Records excerpted from a collection:
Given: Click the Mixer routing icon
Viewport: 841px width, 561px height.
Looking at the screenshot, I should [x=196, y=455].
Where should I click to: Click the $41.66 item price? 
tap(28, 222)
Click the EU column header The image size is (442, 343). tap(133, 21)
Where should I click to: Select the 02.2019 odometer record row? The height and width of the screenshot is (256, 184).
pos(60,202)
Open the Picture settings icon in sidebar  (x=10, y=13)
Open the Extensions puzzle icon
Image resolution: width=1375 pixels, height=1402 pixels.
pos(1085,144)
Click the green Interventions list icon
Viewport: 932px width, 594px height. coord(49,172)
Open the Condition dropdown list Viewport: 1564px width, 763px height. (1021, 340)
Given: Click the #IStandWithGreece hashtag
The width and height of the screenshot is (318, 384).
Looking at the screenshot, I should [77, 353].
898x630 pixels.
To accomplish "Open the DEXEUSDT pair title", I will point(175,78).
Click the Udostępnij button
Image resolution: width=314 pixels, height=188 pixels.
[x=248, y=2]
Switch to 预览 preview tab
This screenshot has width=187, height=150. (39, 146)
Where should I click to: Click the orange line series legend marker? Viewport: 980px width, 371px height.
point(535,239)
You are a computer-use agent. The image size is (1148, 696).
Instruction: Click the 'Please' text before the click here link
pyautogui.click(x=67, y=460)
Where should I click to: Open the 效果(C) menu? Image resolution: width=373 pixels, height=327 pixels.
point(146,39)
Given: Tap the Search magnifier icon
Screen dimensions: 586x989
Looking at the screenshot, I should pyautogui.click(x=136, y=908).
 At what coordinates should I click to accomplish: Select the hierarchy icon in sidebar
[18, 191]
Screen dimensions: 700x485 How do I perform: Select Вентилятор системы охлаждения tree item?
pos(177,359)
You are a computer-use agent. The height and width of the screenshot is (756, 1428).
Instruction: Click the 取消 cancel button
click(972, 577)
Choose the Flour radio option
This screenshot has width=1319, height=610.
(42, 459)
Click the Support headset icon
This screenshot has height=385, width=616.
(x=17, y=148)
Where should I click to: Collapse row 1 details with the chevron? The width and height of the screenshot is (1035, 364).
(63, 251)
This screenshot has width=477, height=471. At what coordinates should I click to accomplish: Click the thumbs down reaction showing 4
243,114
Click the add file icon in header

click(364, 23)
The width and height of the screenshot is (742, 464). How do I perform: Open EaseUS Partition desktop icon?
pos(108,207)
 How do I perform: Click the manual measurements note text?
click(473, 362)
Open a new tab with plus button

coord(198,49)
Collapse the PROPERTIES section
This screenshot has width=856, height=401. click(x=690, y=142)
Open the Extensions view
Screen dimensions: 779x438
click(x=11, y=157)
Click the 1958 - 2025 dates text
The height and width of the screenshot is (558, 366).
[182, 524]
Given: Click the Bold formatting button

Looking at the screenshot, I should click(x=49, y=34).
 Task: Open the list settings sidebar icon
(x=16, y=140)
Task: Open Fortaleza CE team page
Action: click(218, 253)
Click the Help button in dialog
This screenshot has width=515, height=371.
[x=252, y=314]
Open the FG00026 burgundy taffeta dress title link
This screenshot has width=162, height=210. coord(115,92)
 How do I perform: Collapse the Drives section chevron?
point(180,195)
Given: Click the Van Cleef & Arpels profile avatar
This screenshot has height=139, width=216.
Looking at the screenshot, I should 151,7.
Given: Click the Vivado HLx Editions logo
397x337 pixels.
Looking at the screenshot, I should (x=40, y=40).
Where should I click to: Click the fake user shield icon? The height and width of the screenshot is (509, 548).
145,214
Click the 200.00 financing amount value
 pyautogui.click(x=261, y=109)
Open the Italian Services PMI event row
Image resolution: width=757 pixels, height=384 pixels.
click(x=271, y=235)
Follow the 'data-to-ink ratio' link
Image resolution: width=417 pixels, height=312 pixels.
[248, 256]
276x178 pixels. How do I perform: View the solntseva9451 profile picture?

**Problem description**
Looking at the records above, work out how many lines include the string "profile". Give the number and nothing else.

**Final answer**
2